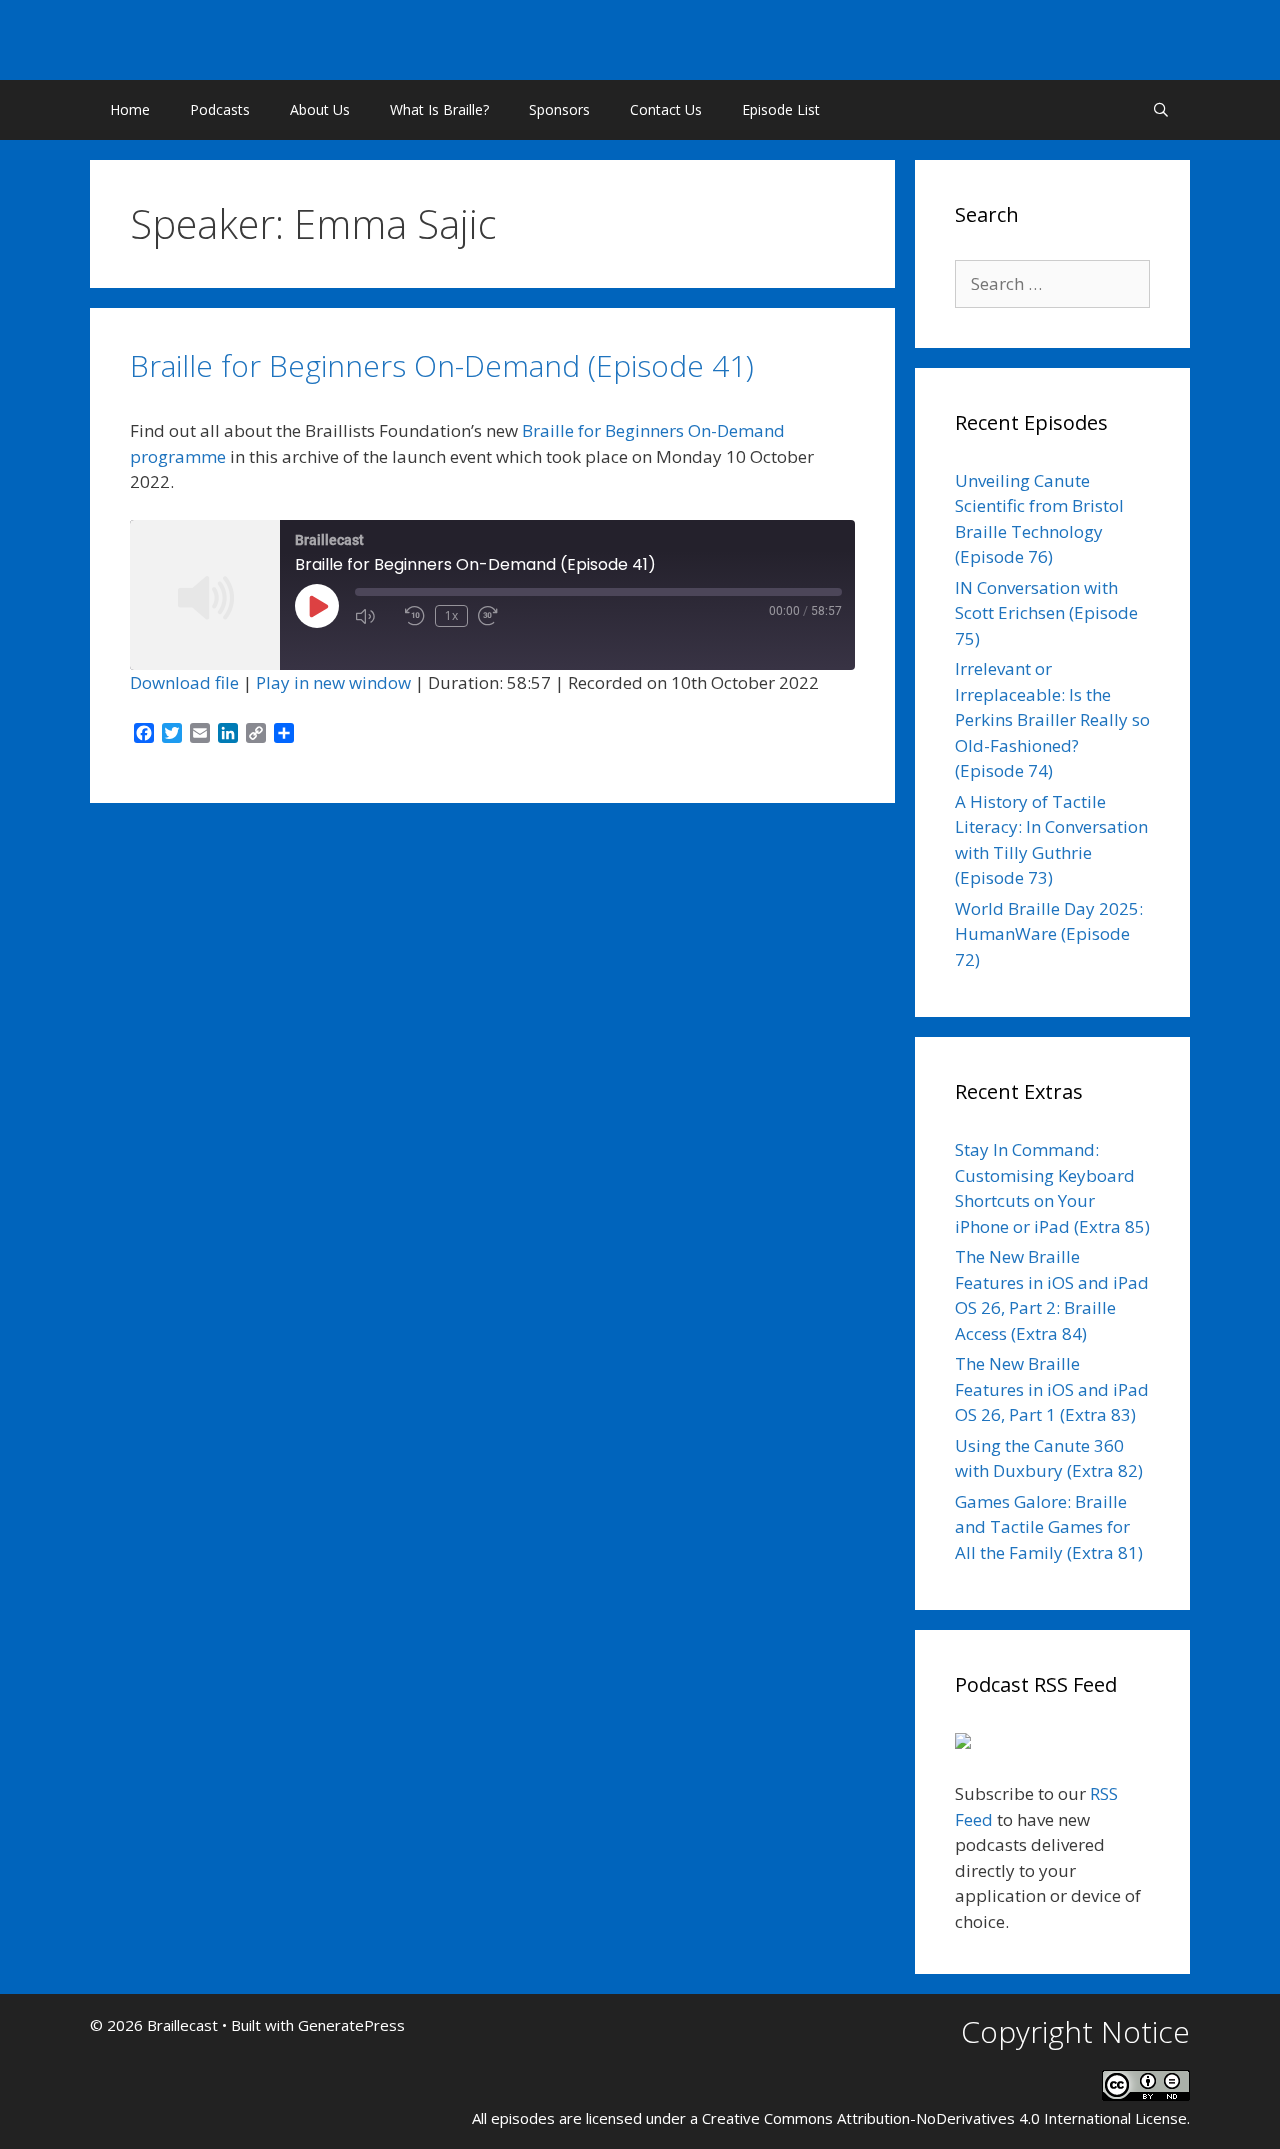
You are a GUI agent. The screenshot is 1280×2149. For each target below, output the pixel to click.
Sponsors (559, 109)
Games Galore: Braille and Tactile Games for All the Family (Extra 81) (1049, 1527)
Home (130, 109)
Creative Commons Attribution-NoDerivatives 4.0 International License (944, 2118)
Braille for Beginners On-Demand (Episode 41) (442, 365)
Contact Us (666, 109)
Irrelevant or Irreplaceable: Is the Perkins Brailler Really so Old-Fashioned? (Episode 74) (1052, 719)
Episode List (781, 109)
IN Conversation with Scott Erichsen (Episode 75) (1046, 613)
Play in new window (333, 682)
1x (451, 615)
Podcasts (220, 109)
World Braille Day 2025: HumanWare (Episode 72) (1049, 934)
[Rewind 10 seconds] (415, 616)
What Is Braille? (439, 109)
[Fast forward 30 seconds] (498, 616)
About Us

__________

Could you copy each line from the listing that has the word "Episode" in it?

Braille for Beginners On-Demand (Episode 41) (442, 365)
Irrelevant or Irreplaceable: Is the Perkins Brailler Really so Old-Fashioned? (Episode 74) (1052, 719)
Episode List (781, 109)
IN Conversation with Scott Erichsen (Episode 75) (1046, 613)
World Braille Day 2025: HumanWare (Episode 72) (1049, 934)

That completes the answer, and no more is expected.